**AIM OF THE EXERCISE:** Set down each record below exactly as it stands. Pictures are not part of the copy.

# # #

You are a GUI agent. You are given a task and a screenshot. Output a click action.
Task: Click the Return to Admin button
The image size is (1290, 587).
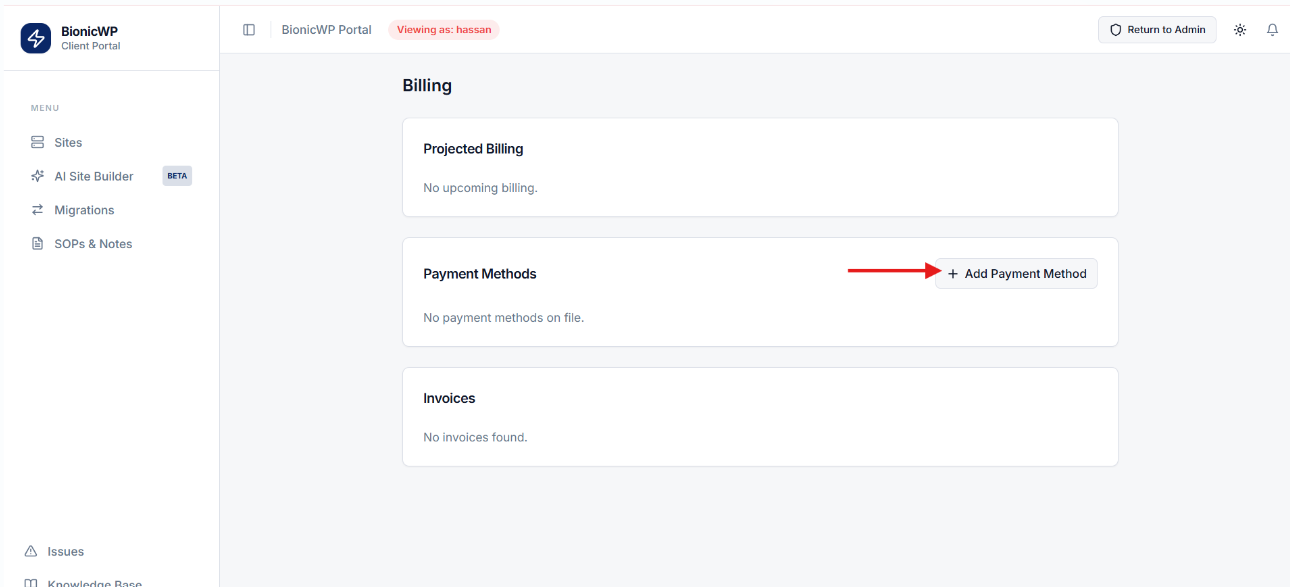(x=1157, y=30)
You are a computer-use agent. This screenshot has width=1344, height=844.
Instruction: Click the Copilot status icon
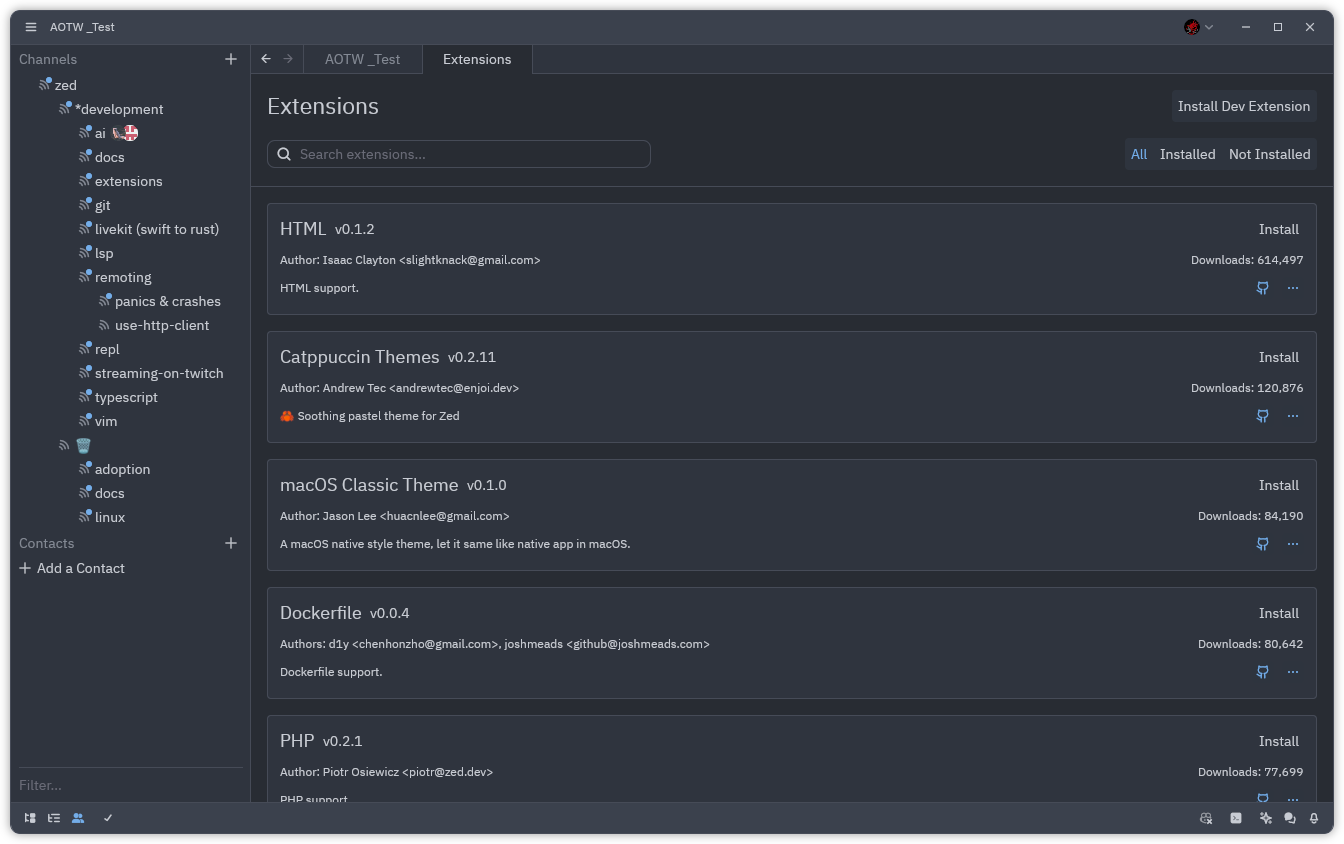pos(1206,818)
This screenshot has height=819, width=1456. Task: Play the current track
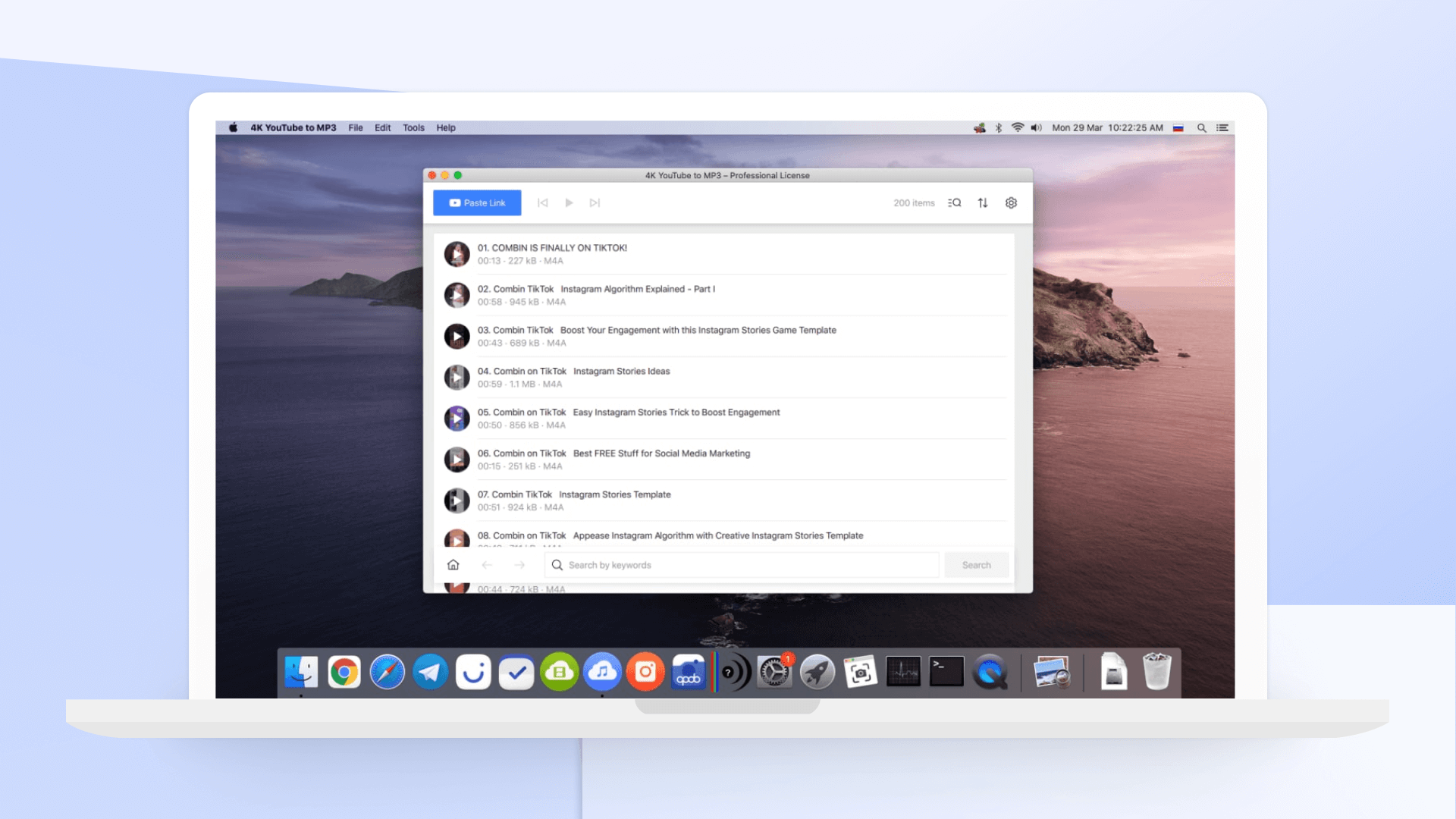coord(568,202)
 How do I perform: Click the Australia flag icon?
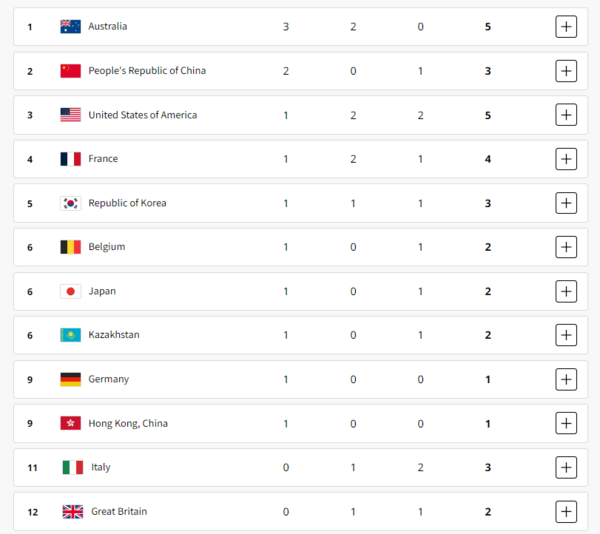70,27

# # #

**SOLVED EXERCISE:**
You are a GUI agent. You are given a task and a screenshot. Output a click action.
Task: Click the Return to Admin button
The image size is (1290, 587).
(x=1157, y=30)
You are a computer-use agent. This screenshot has width=1344, height=844.
Instruction: Click the Copilot status icon
pos(1206,818)
This screenshot has height=819, width=1456. Task: Play the current track
coord(568,202)
 How do I perform: Click the Australia flag icon?
70,27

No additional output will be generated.